The IBC was legislated to stop promoters treating bank loans cavalierly. Under the code, promoters stood to lose their companies if they didn’t pay up. Indeed, the IBC has helped resolve many cases even before the code kicks in as the fear of losing their firms forced promoters to settle out of court with banks accepting varying degrees of haircuts.
But as the IBC lumbers on, the paucity of NCLT and NCLAT benches, poor infrastructure and legal speedbreakers threaten to damage what was till recently regarded as one of the most progressive financial legislations of the NDA government. The task now for all stakeholders – lenders, creditors, resolution professionals, promoters and NCLT benches – is to protect the integrity of the IBC process. If delays occur due to artificial legal hurdles from defaulting promoters or intervention by statutory authorities, the very purpose of the IBC will be defeated.

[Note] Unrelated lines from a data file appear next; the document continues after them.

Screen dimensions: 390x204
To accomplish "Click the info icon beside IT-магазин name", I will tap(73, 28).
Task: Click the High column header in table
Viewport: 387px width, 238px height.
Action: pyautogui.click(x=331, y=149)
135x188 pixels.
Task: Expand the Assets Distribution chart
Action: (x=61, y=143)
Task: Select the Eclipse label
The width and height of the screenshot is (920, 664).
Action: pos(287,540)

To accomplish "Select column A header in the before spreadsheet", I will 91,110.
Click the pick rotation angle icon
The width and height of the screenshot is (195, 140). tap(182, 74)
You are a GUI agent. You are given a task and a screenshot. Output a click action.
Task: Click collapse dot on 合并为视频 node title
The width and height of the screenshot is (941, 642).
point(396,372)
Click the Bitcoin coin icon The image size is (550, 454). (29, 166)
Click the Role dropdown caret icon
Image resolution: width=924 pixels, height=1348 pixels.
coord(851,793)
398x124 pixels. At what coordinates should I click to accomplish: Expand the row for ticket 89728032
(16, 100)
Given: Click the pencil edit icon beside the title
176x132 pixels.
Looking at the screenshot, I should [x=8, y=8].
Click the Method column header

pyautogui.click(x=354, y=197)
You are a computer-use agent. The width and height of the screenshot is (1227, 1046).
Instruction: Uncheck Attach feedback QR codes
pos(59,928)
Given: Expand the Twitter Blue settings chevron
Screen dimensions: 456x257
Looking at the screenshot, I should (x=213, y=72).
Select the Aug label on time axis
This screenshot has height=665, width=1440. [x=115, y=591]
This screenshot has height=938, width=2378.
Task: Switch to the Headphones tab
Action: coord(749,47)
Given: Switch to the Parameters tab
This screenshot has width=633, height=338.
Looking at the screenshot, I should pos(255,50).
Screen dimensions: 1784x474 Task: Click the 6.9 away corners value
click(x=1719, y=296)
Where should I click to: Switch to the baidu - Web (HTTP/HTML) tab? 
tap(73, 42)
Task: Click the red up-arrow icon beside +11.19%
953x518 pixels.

Promoters have for too long milked the banking system. The IBC instilled fear in them. Capricious borrowing stopped and repayments surged as promoters fought to retain control of their companies. Bank NPAs, for the first time since 2015, have begun to witness a decline.
But if you give a defaulting promoter an inch, he will take a mile. That must not be allowed to happen or the IBC’s sanctity and the financial discipline it imposes will be lost forever.